- **WORK TO COMPLETE**
Switch every "screenshot" to "image" in the entries from the start through the line that contains "center [232, 636].", inclusive, and give those lines again with nothing else changed. Leave the pictures out of your answer.

Pixel coordinate grounding data

-----

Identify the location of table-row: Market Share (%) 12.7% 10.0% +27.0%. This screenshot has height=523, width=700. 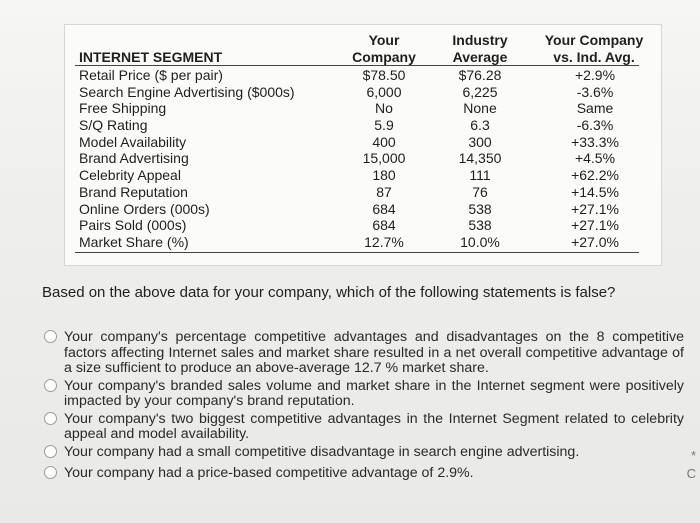
(364, 242).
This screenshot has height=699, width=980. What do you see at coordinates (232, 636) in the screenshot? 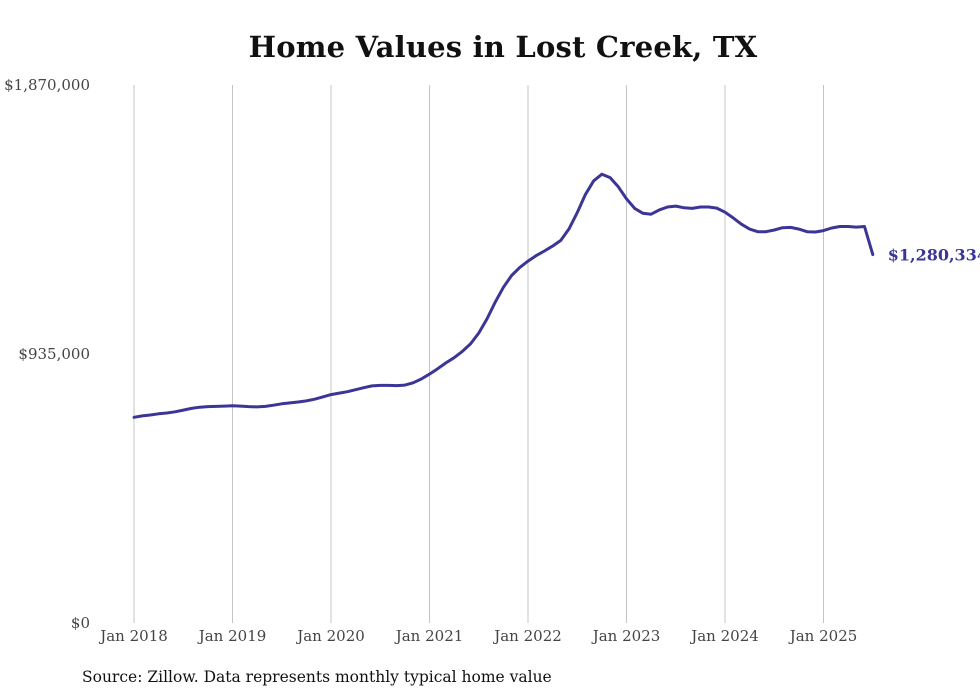
I see `x-tick-label: Jan 2019` at bounding box center [232, 636].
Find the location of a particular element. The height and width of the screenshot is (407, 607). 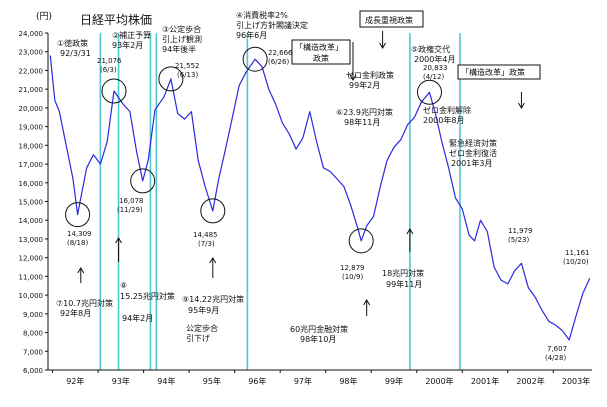

point-label-date: (8/18) is located at coordinates (78, 243).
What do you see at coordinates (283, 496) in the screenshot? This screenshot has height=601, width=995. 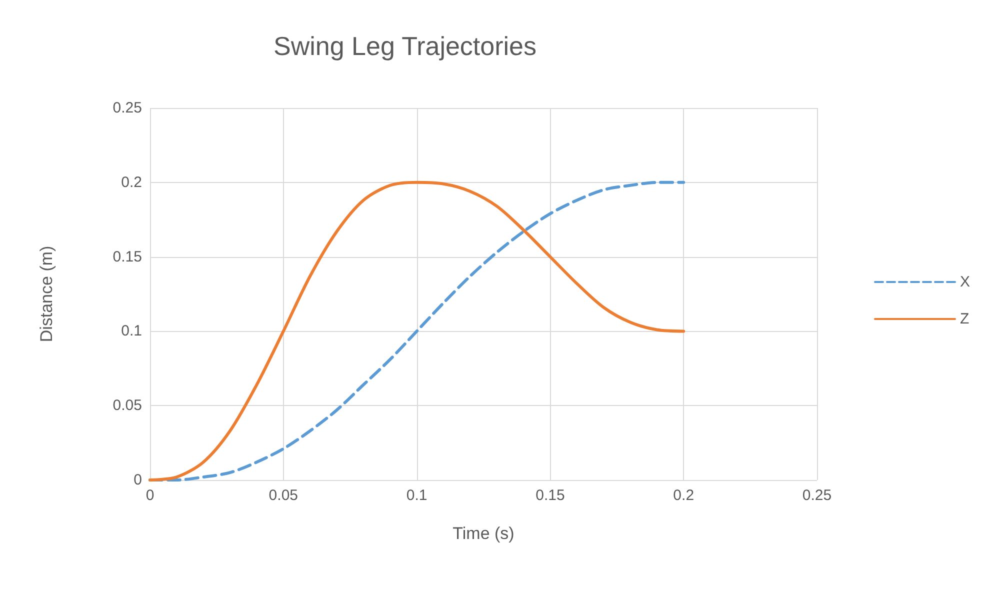 I see `x-tick-label: 0.05` at bounding box center [283, 496].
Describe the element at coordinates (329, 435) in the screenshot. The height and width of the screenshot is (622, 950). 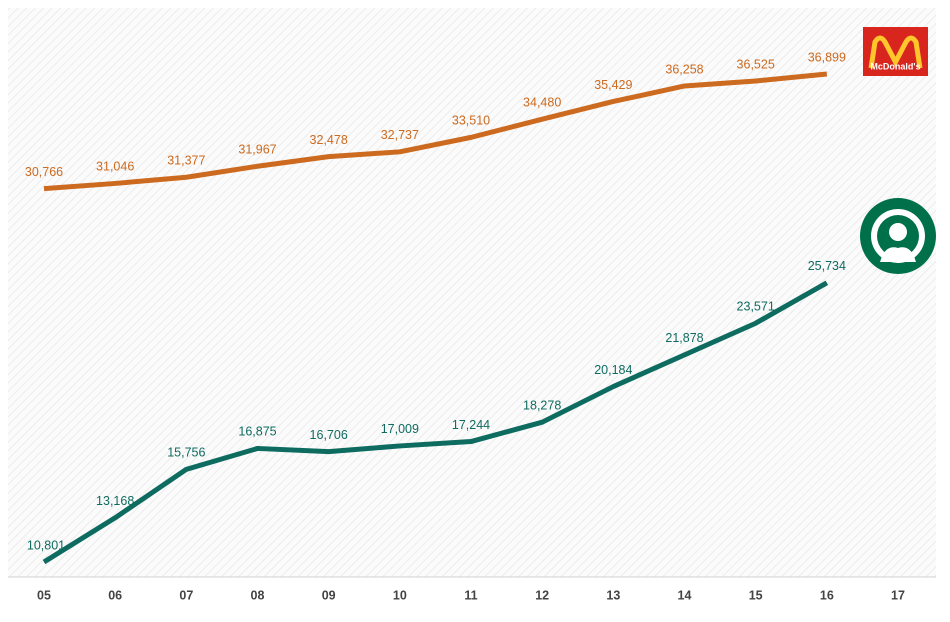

-----

- **ANSWER TO THIS PROBLEM**
Identify the location of table-row: Market Share (%) 12.7% 10.0% +27.0%. This image has height=523, width=700. 
(364, 242).
This image has height=699, width=980. What do you see at coordinates (232, 636) in the image? 
I see `x-tick-label: Jan 2019` at bounding box center [232, 636].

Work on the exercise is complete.